### Consigne
Poursuivez le communiqué de la LDH sur le vingtième anniversaire du génocide au Rwanda, à partir de sa dernière phrase.
==== Extrait du document
Communiqué LDH
Il y a vingt ans, en moins de trois mois, plus de huit cent mille personnes, femmes, enfants, hommes, ont été assassinées dans des conditions atroces, parce qu’elles étaient, selon la classification héritée de la colonisation, identifiées tutsi ou bien parce que, hutus démocrates, elles tentaient de s’y opposer.Au-delà du devoir de mémoire que l’on doit aux disparus et de la solidarité qu’il faut manifester aux survivants qui vivent, dans leur corps et dans leur esprit, des séquelles d’une violence extrême, la Ligue des droits de l’Homme affirme qu’un complet travail d’enquête, d’histoire et de justice doit enfin avoir lieu.
Cette effroyable tragédie a encore et toujours des conséquences fortes aujourd’hui, tant au Rwanda, où il faut vivre avec cette plaie toujours ouverte et côtoyer le voisin qui, parfois, a été l’un des exécuteurs, que dans les pays voisins tels le Burundi et la République démocratique du Congo, toujours plongés dans les affres de massacres, dont beaucoup ont pour origine le conflit du Rwanda.
En ce jour anniversaire du début du génocide, la LDH s’engage à continuer l’action, avec la Fédération internationale des ligues des droits de l’Homme (FIDH) et ses organisations membres depuis 1995, en étant partie civile dans de nombreuses procédures en cours contre des présumés coupables ou contre des complices de génocide ou de crimes contre l’humanité, vivant parfois en France même, en toute impunité. Si des progrès significatifs ont été réalisés au sein de tribunaux nationaux (Belgique, Canada, Etats-Unis, Rwanda, Suisse…) et internationaux, nombre de procédures n’ont pas trouvé encore d’aboutissement.
C’est pourquoi la LDH considère que la condamnation, par la justice française, à vingt-cinq ans de prison d’un auteur de crimes de génocide au Rwanda ne doit pas rester exemplaire et unique. Elle attend que les arrestations intervenues à la demande du Pôle crimes de guerre / crime contre l’humanité du ministère de la Justice débouchent sur des procès.
========
==== Données fournies
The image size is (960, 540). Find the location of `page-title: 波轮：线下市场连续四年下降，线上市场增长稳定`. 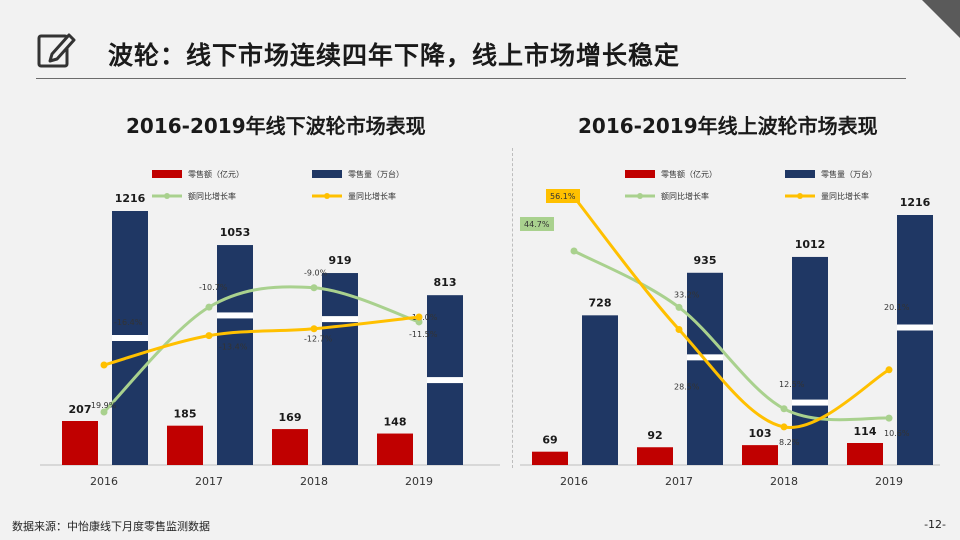

page-title: 波轮：线下市场连续四年下降，线上市场增长稳定 is located at coordinates (394, 56).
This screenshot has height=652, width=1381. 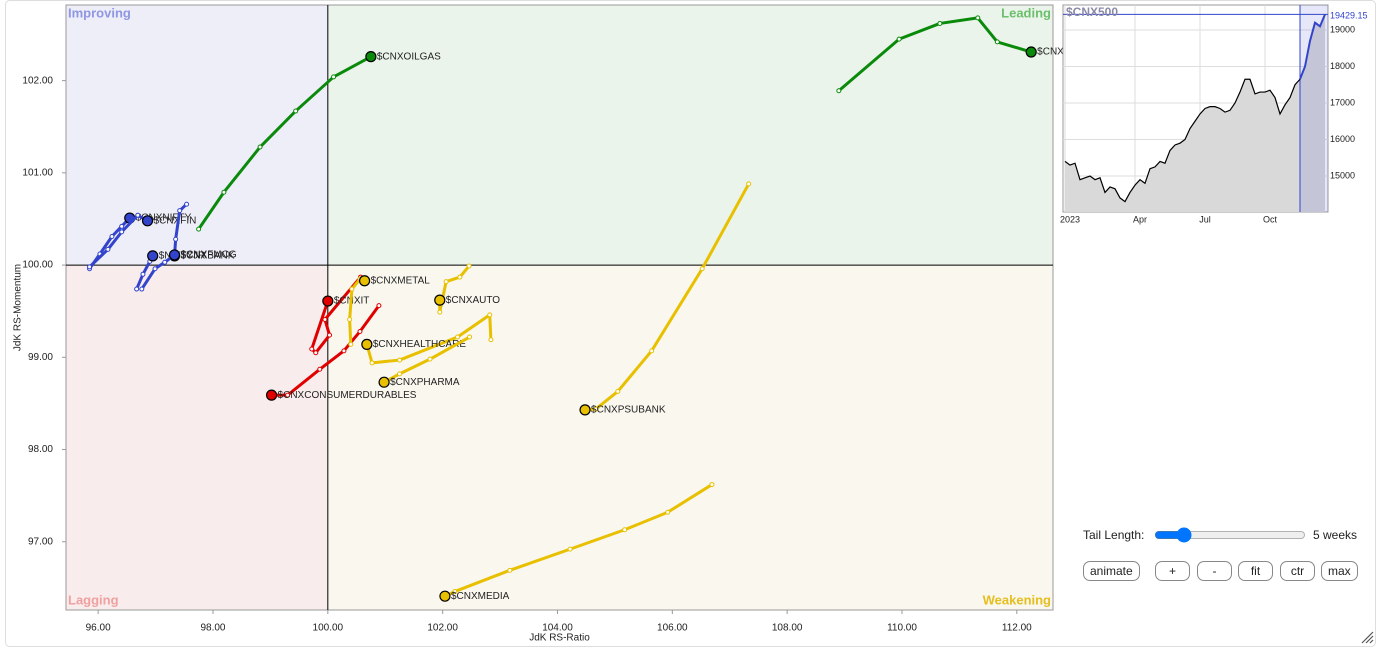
========
### Zone de réponse
Notant avec satisfaction ces progrès enfin réalisés dans notre pays, la Ligue des droits de l’Homme attend des procédures actuellement en cours qu’elles permettent non seulement de rendre justice aux victimes mais aussi de rendre public le rôle exact que la France a joué dans ces événements tragiques, tant dans son action diplomatique que dans ses interventions armées.
Ce génocide n’est pas tombé du ciel ; il a été parfaitement planifié, organisé. Un discours négationniste a pris de l’ampleur en France ces dernières années. La LDH le réaffirme : NON, il n’y a pas eu « double » génocide, OUI, le génocide était annoncé (rapport de la Commission des droits de l’Homme de l’ONU de juillet 1993, confirmant les termes du rapport publié en février par des organisations de défense des droits, dont la FIDH et Africa Watch). OUI, les massacres auraient pu être évités si les institutions censées représenter la « communauté internationale » avaient assumé leurs responsabilités, si la justice pénale internationale pouvait fonctionner dans des conditions réellement efficaces.
Il serait temps que la France, à l’instar d’autres organisations et nations (ONU, Belgique, Etats-Unis par exemple), reconnaisse enfin ses responsabilités politiques dans ces mois effroyables où l’indicible a été commis dans l’indifférence générale.
Paris, le 7 avril 2014.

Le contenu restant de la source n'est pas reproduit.